Angela ran her hands over the keyboard. “I keep telling them to drop it off at an e-waste event.”

“Because they’re hoarders.”

Our parents didn’t get rid of anything. My bedroom looked exactly as it did when I was in high school. I’d bet a million dollars that there was still a stack of Delia’s catalogs underneath my bed.

“I saw the news,”

Angela said as I unpacked my clothes. “Were you affected by the layoffs?”

Times like these, I hated that Angela and I looked so much alike. It was like I was looking in the mirror having a conversation with myself, except one of us had a steady graphic design career, a husband napping on the couch, and long hair of equal length.

I hung up the outfits I borrowed from Nat’s closet. She always had better taste in clothes than me. Angela correctly interpreted my silence as confirmation. “I won’t tell Mom and Dad, but do you have anything lined up?”

“No, but I’m sure something will come up soon,”

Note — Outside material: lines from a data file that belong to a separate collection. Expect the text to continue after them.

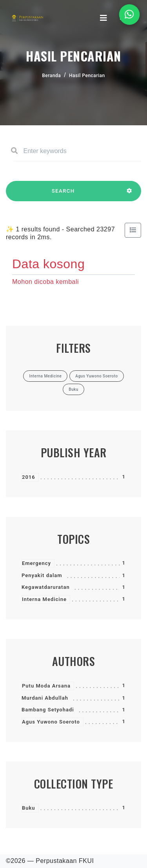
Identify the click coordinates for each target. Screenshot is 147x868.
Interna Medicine (44, 599)
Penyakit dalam (42, 575)
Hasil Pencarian (87, 76)
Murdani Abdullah (45, 698)
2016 (29, 477)
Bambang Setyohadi (48, 709)
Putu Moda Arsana (46, 686)
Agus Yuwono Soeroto (51, 722)
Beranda (51, 76)
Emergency (36, 563)
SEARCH (63, 195)
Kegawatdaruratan (45, 587)
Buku (29, 808)
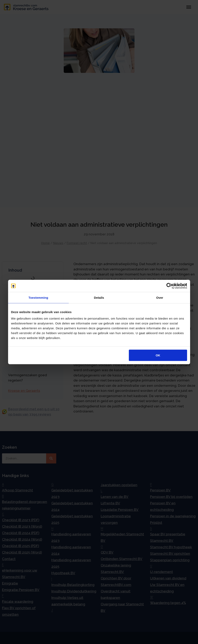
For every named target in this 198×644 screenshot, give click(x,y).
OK (158, 355)
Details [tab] (99, 298)
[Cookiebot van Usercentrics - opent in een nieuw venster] (169, 286)
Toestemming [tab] (38, 298)
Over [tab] (160, 298)
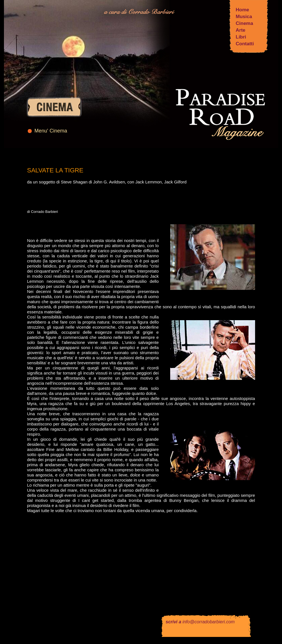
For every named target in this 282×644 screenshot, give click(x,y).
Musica (244, 16)
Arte (241, 30)
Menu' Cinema (51, 131)
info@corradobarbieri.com (209, 622)
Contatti (245, 44)
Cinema (244, 23)
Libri (241, 37)
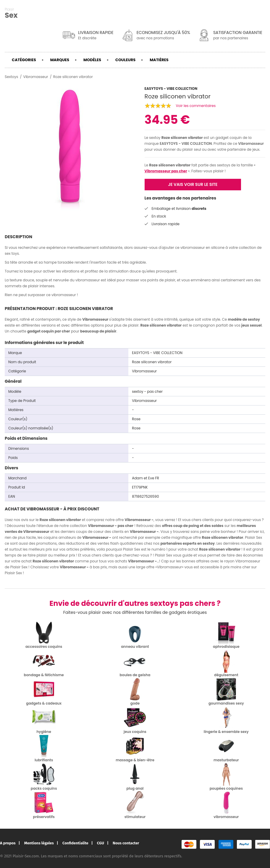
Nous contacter (126, 843)
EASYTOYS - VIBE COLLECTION (186, 143)
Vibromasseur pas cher (166, 171)
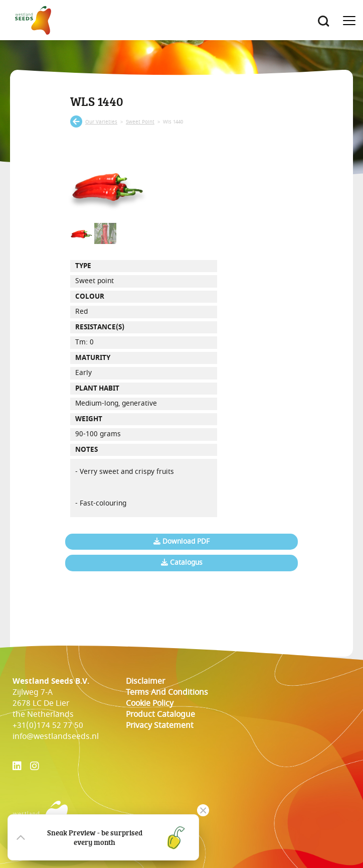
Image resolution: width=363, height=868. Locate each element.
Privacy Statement (159, 725)
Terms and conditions (167, 692)
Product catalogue (160, 714)
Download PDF (182, 542)
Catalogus (182, 563)
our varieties (101, 122)
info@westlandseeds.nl (56, 736)
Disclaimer (145, 681)
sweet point (140, 122)
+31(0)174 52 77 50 (48, 725)
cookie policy (149, 703)
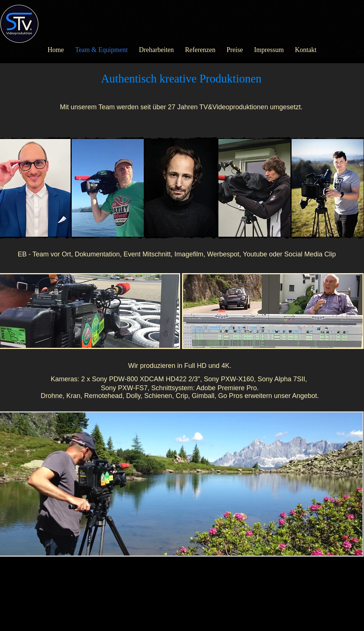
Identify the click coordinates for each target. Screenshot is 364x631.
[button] (108, 188)
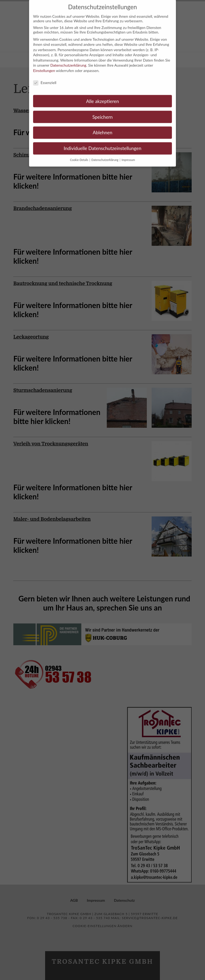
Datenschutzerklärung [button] (105, 156)
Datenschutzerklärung (68, 61)
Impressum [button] (128, 156)
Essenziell (44, 78)
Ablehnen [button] (102, 128)
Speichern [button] (102, 112)
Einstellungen (44, 66)
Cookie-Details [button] (79, 156)
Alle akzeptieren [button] (102, 97)
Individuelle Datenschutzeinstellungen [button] (103, 144)
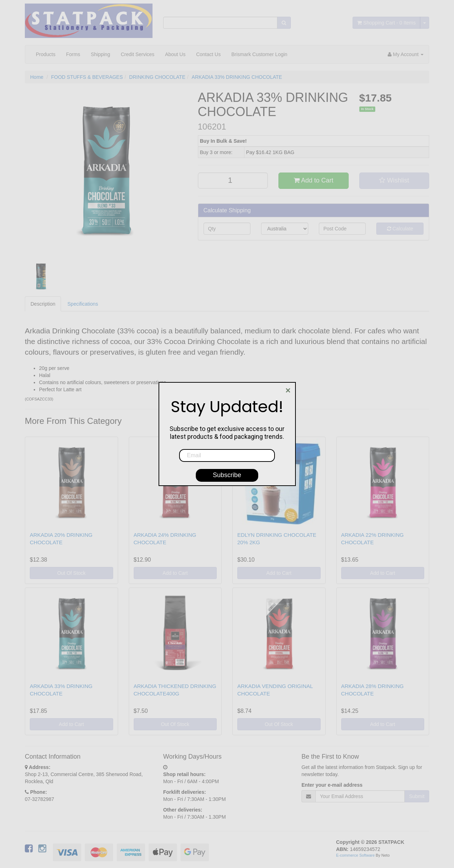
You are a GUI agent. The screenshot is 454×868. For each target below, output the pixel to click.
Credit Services (137, 54)
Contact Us (208, 54)
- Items (386, 23)
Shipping (100, 54)
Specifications (83, 304)
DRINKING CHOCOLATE (157, 77)
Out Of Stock (71, 573)
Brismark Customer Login (259, 54)
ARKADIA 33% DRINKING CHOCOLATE (237, 77)
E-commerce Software (355, 855)
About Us (175, 54)
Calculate (400, 229)
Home (37, 77)
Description (43, 304)
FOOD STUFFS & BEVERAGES (87, 77)
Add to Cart (314, 180)
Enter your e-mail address (332, 785)
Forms (73, 54)
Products (45, 54)
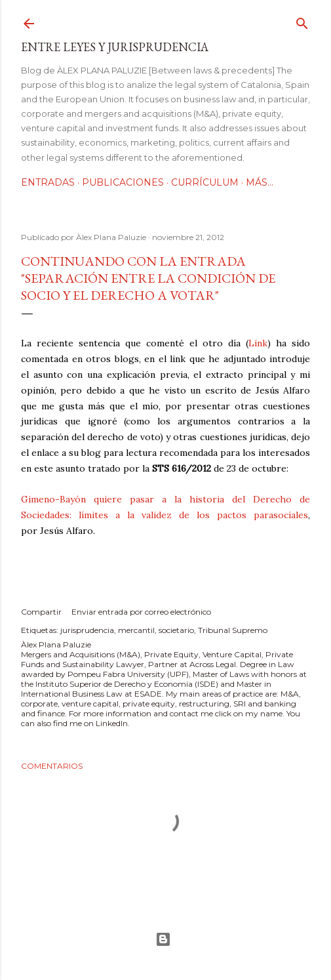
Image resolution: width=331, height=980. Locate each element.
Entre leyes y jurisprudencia (115, 47)
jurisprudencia (87, 630)
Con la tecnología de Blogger (163, 939)
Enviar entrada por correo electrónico (141, 611)
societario (176, 630)
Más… (260, 182)
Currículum (204, 182)
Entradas (48, 182)
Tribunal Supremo (233, 630)
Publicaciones (123, 182)
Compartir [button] (41, 611)
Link (258, 343)
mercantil (136, 630)
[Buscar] (302, 20)
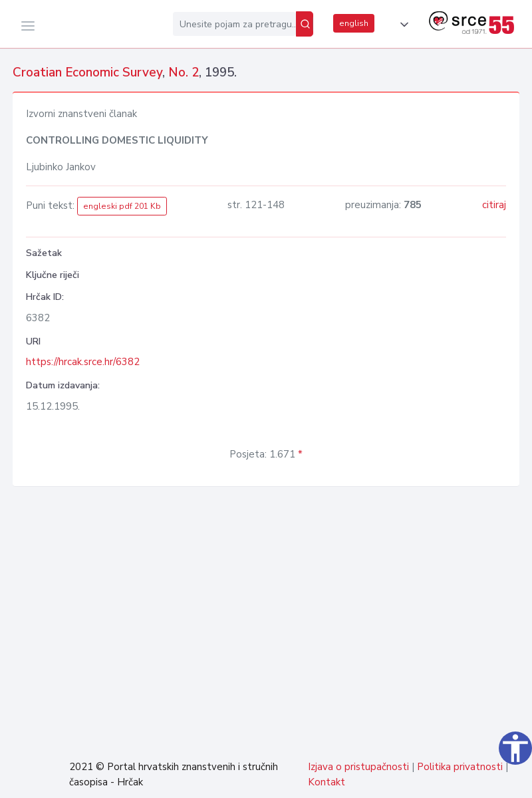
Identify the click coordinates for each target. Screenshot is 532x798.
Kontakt (327, 782)
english (354, 23)
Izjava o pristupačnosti (358, 767)
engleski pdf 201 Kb (122, 206)
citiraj (494, 205)
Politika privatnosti (460, 767)
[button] (402, 25)
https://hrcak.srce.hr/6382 (82, 362)
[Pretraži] (305, 24)
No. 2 (184, 72)
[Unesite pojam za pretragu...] (234, 24)
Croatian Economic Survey (87, 72)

I said, taking a shot at optimism, but it didn’t land. Angela forged on with her line of questioning.

“Have you started looking? Doesn’t it take awhile to find something?”

“Don’t worry. I’ll get around to it.”

I shouldn’t have been annoyed with Angela. These were all reasonable questions. She was looking out for me, as usual. Angela always had more applicable advice to give than our parents did, whether it was about writing personal statements or getting birth control. But now that we were older, I wished she’d left some things for me to handle on my own.

“Which outfit do you like better?”

I asked, hoping to divert Angela’s attention with pretty clothes. I held up a drapey black gown. Nat had worn it once to a premiere, and it landed her on several best-dressed lists.

Angela pointed at the cream pantsuit in my other hand, which Nat had worn to last year’s upfronts. “You’re going to a reunion in a high school gym. Who are you trying to impress?”

“No one,”

I said too quickly in my effort to sound casual. Angela’s eyebrows shot up close to her hairline, closer than the time she tried Botox.

“Hey.”

Angela’s voice dipped, sounding much softer than usual. “I won’t judge if you want to get back with Josh.”

I couldn’t help but laugh at her misdirected sympathy.

“Nuh-uh,”

I said before Angela could let the idea sink roots into her brain. Did she really think I was hung up on Josh? We’d broken up three years ago. Then again, what was time? Here I was, indecisive about what to wear because of someone I hadn’t seen in half a lifetime.

“It’s going to be the first time I see my classmates in a long time. They’re all doctors and professors now,”

I said to steer the subject away from my love life. I didn’t lie to Angela. There was a part of me that wanted to show my old friends that I was just as successful as them—or at least I was before I got laid off. I wasn’t going to show up and let them patronize me with their pity either. I held up the suit against my body. “What do you think? Does this say ‘sexy Hollywood executive’ to you?”

Angela leaned back in her chair as she evaluated the look. “What do you wear under the blazer?”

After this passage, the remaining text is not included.